Use this page to learn about Secure Sockets Layer (SSL) performance tips. Be sure to consider that performance issues typically involve trade-offs between function and speed. Usually, the more function and the more processing that are involved, the slower the performance.
When an SSL connection is established, an SSL handshake occurs. After a connection is made, SSL performs bulk encryption and decryption for each read-write. The performance cost of an SSL handshake is much larger than that of bulk encryption and decryption.
To enhance SSL performance, decrease the number of individual SSL connections and handshakes.
Decreasing the number of connections increases performance for secure communication through SSL connections, as well as non-secure communication through simple Transmission Control Protocol/Internet Protocol (TCP/IP) connections. One way to decrease individual SSL connections is to use a browser that supports HTTP 1.1. Decreasing individual SSL connections can be impossible if you cannot upgrade to HTTP 1.1.

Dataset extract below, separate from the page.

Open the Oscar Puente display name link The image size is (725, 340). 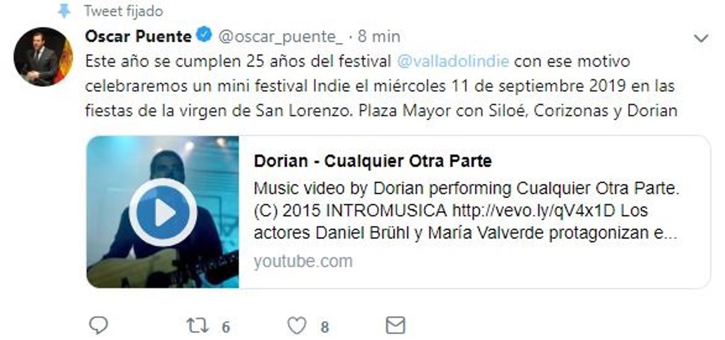pyautogui.click(x=138, y=36)
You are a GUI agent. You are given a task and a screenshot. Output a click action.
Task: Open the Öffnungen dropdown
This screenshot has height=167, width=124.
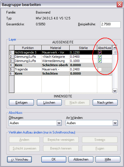59,123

Hardware accelerators currently supported by WebSphere Application Server only increase the SSL handshake performance, not the bulk encryption and decryption. An accelerator typically only benefits the Web server because Web server connections are short-lived. All other SSL connections in WebSphere Application Server are long-lived.
The IBM Cryptographic Coprocessor is not supported for use with WebSphere Application Server. However, you can use the IBM Cryptographic Coprocessor to improve SSL performance for other products, such as IBM HTTP Server for iSeries®, which is powered by Apache.
The performance of a cipher suite is different with software and hardware. Just because a cipher suite performs better in software does not mean a cipher suite will perform better with hardware. Some algorithms are typically inefficient in hardware, for example, Data Encryption Standard (DES) and triple-strength DES (3DES); however, specialized hardware can provide efficient implementations of these same algorithms.
The performance of bulk encryption and decryption is affected by the cipher suite used for an individual SSL connection. The following chart displays the performance of each cipher suite. The test software calculating the data was Java Secure Socket Extension (JSSE) for both the client and server software, which used no cryptographic hardware support. The test did not include the time to establish a connection, but only the time to transmit data through an established connection. Therefore, the data reveals the relative SSL performance of various cipher suites for long running connections.
Before establishing a connection, the client
enables a single cipher suite for each test case. After the connection
is established, the client times how long it takes to write an integer
to the server and for the server to write the specified number of
bytes back to the client. Varying the amount of data had negligible
effects on the relative performance of the cipher suites.